### Fragmento proporcionado:
--------------------------------
Hemos trasladado a la ciudadanía que la Marea mandó elaborar las bases del concurso público “a partir da iniciativa de Proxecto Cárcere” tras seleccionar la propuestas “de interese” y “depurar” otras que eran “inconvintes”. Los entrecomillados no son nuestros; son del informe de la directora de la Asesoría Jurídica del Ayuntamiento.
Hemos trasladado a la ciudadanía que en el mencionado informe admite su autora que don Xiao, edil de Urbanismo, anunció la adjudicación a Proxecto Cárcere antes incluso de que el proceso hubiese acabado. Todo muy transparente, participativo, limpio y perfumado. 
Hemos trasladado a la ciudadanía que el proceso de adjudicación está plagado de numerosas irregularidades que ponen en tela de juicio su legalidad y desde luego ponen en evidencia que desde el punto de vista ético no se han hecho las cosas bien. Una vez más, han disfrazado de legalidad un proceso para entregar un edificio público a los amigos, al igual que reparten cientos de miles de euros entre sus amigos firmantes del Manifiesto de la Marea. Desde luego no nos parece ni justo ni ético, por lo que nuestra obligación es contarlo y denunciarlo porque va en contra de todo lo que y desde luego contrario al programa de la Marea. Una cosa es predicar y otra dar trigo.
--------------------------------
[Entradas de datos almacenadas]

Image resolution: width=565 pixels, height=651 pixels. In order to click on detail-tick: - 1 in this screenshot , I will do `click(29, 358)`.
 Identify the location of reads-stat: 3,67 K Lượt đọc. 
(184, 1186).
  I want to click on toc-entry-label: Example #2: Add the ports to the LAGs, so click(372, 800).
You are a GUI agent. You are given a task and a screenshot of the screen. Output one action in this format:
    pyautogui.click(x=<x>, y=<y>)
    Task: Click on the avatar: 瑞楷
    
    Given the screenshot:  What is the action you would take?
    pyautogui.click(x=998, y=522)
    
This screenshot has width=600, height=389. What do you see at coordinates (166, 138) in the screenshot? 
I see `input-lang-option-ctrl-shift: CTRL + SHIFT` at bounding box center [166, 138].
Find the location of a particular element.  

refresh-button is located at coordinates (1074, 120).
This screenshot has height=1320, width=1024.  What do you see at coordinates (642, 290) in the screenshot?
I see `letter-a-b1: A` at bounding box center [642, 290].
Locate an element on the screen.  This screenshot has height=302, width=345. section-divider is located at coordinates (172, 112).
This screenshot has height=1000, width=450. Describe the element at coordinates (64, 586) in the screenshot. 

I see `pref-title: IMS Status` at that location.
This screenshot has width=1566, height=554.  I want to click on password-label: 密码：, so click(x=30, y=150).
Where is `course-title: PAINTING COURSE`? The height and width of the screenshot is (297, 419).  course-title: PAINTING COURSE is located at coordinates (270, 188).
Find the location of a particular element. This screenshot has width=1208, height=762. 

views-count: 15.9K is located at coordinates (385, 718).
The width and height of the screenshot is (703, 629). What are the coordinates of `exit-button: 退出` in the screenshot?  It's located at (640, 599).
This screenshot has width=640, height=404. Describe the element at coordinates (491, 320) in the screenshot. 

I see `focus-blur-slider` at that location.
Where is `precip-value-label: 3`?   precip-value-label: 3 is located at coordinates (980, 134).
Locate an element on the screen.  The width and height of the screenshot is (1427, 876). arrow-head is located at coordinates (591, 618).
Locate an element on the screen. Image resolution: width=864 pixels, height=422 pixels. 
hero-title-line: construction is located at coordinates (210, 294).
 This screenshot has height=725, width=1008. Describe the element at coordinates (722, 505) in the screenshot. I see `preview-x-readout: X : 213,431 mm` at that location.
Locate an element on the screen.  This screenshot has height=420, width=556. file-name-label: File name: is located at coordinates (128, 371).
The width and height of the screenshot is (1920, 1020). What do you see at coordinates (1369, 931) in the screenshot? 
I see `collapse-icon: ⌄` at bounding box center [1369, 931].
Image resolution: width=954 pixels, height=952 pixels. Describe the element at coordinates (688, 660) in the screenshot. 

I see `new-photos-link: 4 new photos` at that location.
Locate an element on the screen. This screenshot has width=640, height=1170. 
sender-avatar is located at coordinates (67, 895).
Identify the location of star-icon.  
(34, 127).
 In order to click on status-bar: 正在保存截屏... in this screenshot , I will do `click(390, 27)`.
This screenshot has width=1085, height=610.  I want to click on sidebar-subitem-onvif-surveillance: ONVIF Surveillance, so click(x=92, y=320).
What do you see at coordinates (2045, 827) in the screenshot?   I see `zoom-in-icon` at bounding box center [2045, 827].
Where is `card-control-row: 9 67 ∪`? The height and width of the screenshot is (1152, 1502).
--------------------------------
### Ejercicios y tareas:
(1) Responda estas preguntas sobre el texto acerca de la adjudicación a Proxecto Cárcere:
(a) ¿Quién es la autora del informe del que se toman los entrecomillados?
(b) ¿Qué cargo tiene don Xiao?
(c) ¿Entre quiénes se reparten cientos de miles de euros, según el texto?
(2) Prosiga el texto sobre la adjudicación a Proxecto Cárcere a partir de su última oración, con el mismo tono.

### Resultados del ejercicio:
(1)
(a) La directora de la Asesoría Jurídica del Ayuntamiento.
(b) Es edil de Urbanismo.
(c) Entre los amigos firmantes del Manifiesto de la Marea.

(2)
La campaña no ha gustado entre las filas mareantes y podríamos entender su enfado si no se nos hubiese borrado de nuestra memoria aquel glorioso periódico de 2015 en el que abundaban las acusaciones de corrupción contra miembros del gobierno local que les permitió arañar, con sus mentiras un puñado de votos unos meses antes de las elecciones. A Ferreiro le duele su honor, solo el suyo. La verdad duele. Andar repartiendo el dinero público entre los amigos es lo que tiene. Es cierto que el informe de la Asesoría Jurídica rechaza nuestro recurso. El argumento es irreprochable: el PP no votó en contra de la adjudicación. Mire que lo intentamos, pero nos encontramos con un inconveniente. No pudimos votar en contra porque no se llevó a pleno. No hay más preguntas.
Lo que le trae de cabeza al Gobierno de la Marea es que sigamos denunciando lo que pasa en María Pita y ahora hemos dado un paso más. Nosotros sabemos manejar las redes sociales. En este caso, la más tradicional. Hemos puesto en los buzones de miles de coruñeses una verdad como un templo. Con una foto que deja en evidencia a los concejales de la Marea, a muchos asesores, a un puñado de los firmantes del manifiesto y a alguno más que pasaba por allí. Recogemos el guante. Nosotros tomamos rumbo al Contencioso.